8.10.4. will we ever need to use the plumbing tools in a bind?

Some of them, yes! For example, today, it was helpful to use the plumbing command git update-ref to create a branch from a particular past commit. They could also help you to view a commit in greater detail and some other beyond what we saw today could help you edit a commit or alter the “history” of your repo if you need to.

The porcelain commands will get you through your day to day everything is going right and the most common mistakes.

8.10.5. Questions addressed above integrated into the narrative

• I am still confused about the idea of the objects and what they do exactly/their purpose

• so all of the plumbing commands we used today are all the parts that are wrapped up in the processes like adding/committing/pushing things to GitHub?

8.10.6. Questions to practice with

  • What if we would change the file again (added 3rd line) and committed again.

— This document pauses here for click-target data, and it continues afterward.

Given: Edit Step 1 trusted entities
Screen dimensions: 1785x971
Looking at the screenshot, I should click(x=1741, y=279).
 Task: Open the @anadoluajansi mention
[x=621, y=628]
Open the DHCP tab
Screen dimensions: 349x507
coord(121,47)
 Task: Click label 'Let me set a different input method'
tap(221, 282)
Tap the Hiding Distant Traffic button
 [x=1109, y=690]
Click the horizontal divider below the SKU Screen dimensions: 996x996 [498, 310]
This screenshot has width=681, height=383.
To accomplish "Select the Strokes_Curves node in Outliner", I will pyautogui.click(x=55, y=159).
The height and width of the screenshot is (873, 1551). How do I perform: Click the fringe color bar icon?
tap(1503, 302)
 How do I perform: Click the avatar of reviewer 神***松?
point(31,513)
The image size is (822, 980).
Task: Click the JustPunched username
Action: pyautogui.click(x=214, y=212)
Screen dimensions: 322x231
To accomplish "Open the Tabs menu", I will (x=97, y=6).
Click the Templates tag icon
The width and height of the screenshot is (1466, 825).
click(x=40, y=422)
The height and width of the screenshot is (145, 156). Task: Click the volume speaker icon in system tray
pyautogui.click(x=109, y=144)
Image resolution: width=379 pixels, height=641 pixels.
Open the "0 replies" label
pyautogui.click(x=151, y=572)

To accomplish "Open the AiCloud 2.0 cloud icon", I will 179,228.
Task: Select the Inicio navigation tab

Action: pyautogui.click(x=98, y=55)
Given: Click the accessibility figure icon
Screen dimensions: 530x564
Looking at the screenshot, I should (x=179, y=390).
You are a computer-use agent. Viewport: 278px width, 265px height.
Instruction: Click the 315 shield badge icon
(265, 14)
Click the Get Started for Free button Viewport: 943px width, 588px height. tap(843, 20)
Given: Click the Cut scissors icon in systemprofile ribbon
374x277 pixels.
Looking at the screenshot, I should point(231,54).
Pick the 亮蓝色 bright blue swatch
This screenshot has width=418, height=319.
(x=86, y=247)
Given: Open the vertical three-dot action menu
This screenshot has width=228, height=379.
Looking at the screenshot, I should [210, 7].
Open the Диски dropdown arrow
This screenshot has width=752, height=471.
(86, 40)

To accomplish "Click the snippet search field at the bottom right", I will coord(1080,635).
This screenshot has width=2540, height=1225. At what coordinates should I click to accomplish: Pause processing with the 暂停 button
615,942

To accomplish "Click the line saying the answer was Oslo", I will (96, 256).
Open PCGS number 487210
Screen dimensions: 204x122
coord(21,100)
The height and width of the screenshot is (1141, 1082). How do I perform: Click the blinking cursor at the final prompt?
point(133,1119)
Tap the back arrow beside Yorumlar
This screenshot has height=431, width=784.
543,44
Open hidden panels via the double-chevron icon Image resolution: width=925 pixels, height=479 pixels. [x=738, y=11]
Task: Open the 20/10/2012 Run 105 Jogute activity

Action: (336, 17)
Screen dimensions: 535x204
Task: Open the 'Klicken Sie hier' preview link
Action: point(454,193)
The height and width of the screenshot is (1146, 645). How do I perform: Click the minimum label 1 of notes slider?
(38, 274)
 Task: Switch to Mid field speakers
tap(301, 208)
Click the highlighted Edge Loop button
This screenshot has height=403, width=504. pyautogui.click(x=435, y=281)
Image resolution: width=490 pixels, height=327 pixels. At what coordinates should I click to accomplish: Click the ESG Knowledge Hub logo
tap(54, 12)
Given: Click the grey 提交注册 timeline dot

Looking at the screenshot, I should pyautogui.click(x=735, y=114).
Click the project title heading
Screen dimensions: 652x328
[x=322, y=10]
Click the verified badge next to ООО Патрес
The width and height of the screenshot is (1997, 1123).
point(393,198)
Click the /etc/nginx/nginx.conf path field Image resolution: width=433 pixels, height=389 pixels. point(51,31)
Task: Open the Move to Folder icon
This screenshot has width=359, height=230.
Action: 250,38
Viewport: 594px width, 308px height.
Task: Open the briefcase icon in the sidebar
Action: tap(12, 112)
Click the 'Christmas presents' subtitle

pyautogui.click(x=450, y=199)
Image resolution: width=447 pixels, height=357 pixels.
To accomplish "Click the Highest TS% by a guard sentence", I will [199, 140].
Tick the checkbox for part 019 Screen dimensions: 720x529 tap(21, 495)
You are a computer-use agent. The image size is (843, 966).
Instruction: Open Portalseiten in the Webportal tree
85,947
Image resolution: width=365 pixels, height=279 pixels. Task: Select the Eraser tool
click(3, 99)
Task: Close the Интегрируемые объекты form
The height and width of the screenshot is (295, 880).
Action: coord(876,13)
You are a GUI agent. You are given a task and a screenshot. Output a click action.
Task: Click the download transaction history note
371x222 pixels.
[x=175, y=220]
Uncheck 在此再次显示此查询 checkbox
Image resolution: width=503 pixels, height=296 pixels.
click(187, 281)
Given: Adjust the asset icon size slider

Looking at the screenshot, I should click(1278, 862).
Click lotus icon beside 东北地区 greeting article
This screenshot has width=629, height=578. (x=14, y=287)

How many hash objects would be created? What connection would there be between the commits?

8.10.7. Questions we will come back to next

  • how are hash number formed?

  • From init, first commit, to first push, what is the exact sequence of events that happens under the hood of git?


1

low level git commands that allow the user to access the inner workings of git.